La pandemia llegó cómo un balde de agua fría a cambiar la forma en que nosotros —docentes, padres, tíos(as), actores sociales— interactuamos con la niñez. Con la virtualidad, los pocos espacios para los infantes y las noticias dirigidas por y para adultos, caí en la razón de que sus voces aún siguen siendo silenciadas, no solo en la educación, sino también en los diferentes espacios de la sociedad. Desde que se confirmó en nuestro país el primer caso de COVID-19, y el confinamiento se volvió la única solución viable para no colapsar los sistemas de salud, el caos y la incertidumbre han estado presentes en todos los procesos: educativos, sociales, económicos y culturales, pausando toda normalidad conocida.

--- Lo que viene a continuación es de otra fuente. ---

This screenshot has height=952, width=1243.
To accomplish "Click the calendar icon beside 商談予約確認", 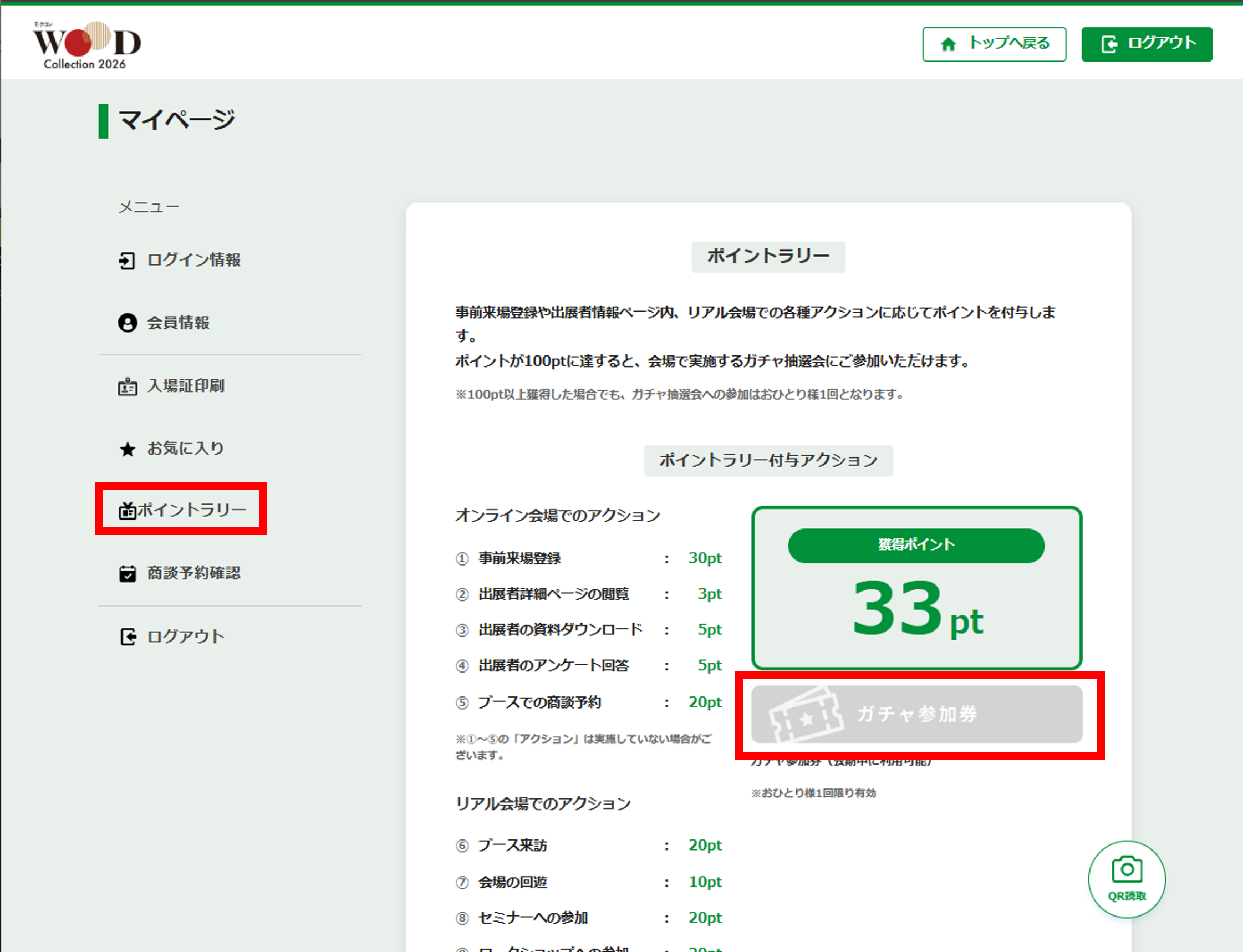I will [x=128, y=574].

En medio de tanto caos e incertidumbre, me preocupa que mientras construimos una nueva dinámica social, la única voz presente y válida es la de los adultos, sobre todo aquellos que tienen cierta posición en la sociedad, apagando las voces de las poblaciones más vulnerables, las personas con discapacidad, las personas adultas mayores y, sobre todo, la de los niños y niñas. Sus vidas, al igual que las nuestras, están en constante cambio desde que empezamos a vivir una realidad para cual no estábamos preparados, la diferencia es que, quizá, ellos tengan menos herramientas para entenderlo y menos oportunidades para expresarlo.

Estamos tan preocupados y ocupados resolviendo problemas de adultos, escuchando y validando sus voces, que nos hemos olvidado de las voces más tenues, evidenciando con esto, que seguimos sin considerar a la niñez como parte de la sociedad, continuamos invisibilizándolos, viéndolos como sujetos pasivos. No obstante, La Convención sobre los Derechos del Niño en su artículo 12, propone que todos los estados que forman parte de la convención, incluida Costa Rica, respeten al niño o niña su derecho de expresar su opinión libremente en todos los asuntos que le afectan, considerando su voz, en función de su edad y madurez; y dándoles la oportunidad de ser escuchados en todo procedimiento judicial o administrativo que les afecte. Pese a esto, nosotros seguimos sin pensar en ellos como ciudadanos, como personas sujetas de derechos, que necesitan y merecen ser escuchadas.

Si algo ha reflejado esta crisis, es que, a pesar de los esfuerzos de muchas instituciones, a pesar de una convención que les proteja, los niños y niñas aún no encuentran su voz dentro de la sociedad —ni en sus familias, ni sus escuelas, ni en su comunidad, ni en los medios de comunicación—.

Vivir la infancia en medio de una pandemia no es más fácil que vivir cualquier otra etapa del desarrollo humano en medio de una crisis. Nuestros niños y niñas también han tenido que adaptarse en medio de contextos sociales muy diferentes; dejando de ver a sus amistades del kínder o de la escuela, escuchando a las personas adultas hablar con preocupación, cambiando sus rutinas, perdiendo sus espacios de juego y dejando de compartir con su familia extendida. Si en nosotros, las personas adultas, el confinamiento ya ha pasado y sigue pasando factura, en los niños y niñas puede traer consecuencias negativas que van más allá de lo académico y que tiene que ver con su desarrollo integral, con su desarrollo como ciudadanos —aunque en nuestro imaginario social solo consideramos como tales a aquellas personas mayores de 18 años con capacidad para votar o producir—.

En este vivir la infancia en medio de la pandemia, no podemos (o no debemos) seguir silenciando sus voces, como si sus preocupaciones y emociones fueran menos importantes que las nuestras.  No podemos cambiar la realidad que estamos viviendo todas y todos, pero podemos mejorar la forma en que la vivimos, dándole a nuestra infancia lo que quizá necesiten más durante este confinamiento: podemos darles voz y (¿por qué no?) voto, otorgándoles, aunque de manera simbólica, el título de ciudadanos.

Podemos establecer relaciones de diálogo horizontales que nos permitan construir juntos nuevas realidades y normalidades, podemos explorar el hogar como laboratorio de aprendizaje, escuchar sus necesidades, sus inquietudes, sus voces, siendo consciente de que la infancia es una etapa para descubrir, disfrutar y aprender desde el juego, desde las interacciones y desde los intereses de quien aprende y crece. La pandemia puede ayudarnos a disminuir la brecha entre niños, niñas y personas adultas o seguir segregándolos como una población vulnerable; y una de las formas de contribuir al acercamiento es escuchando sus voces, esas que, por siglos, hemos silenciado.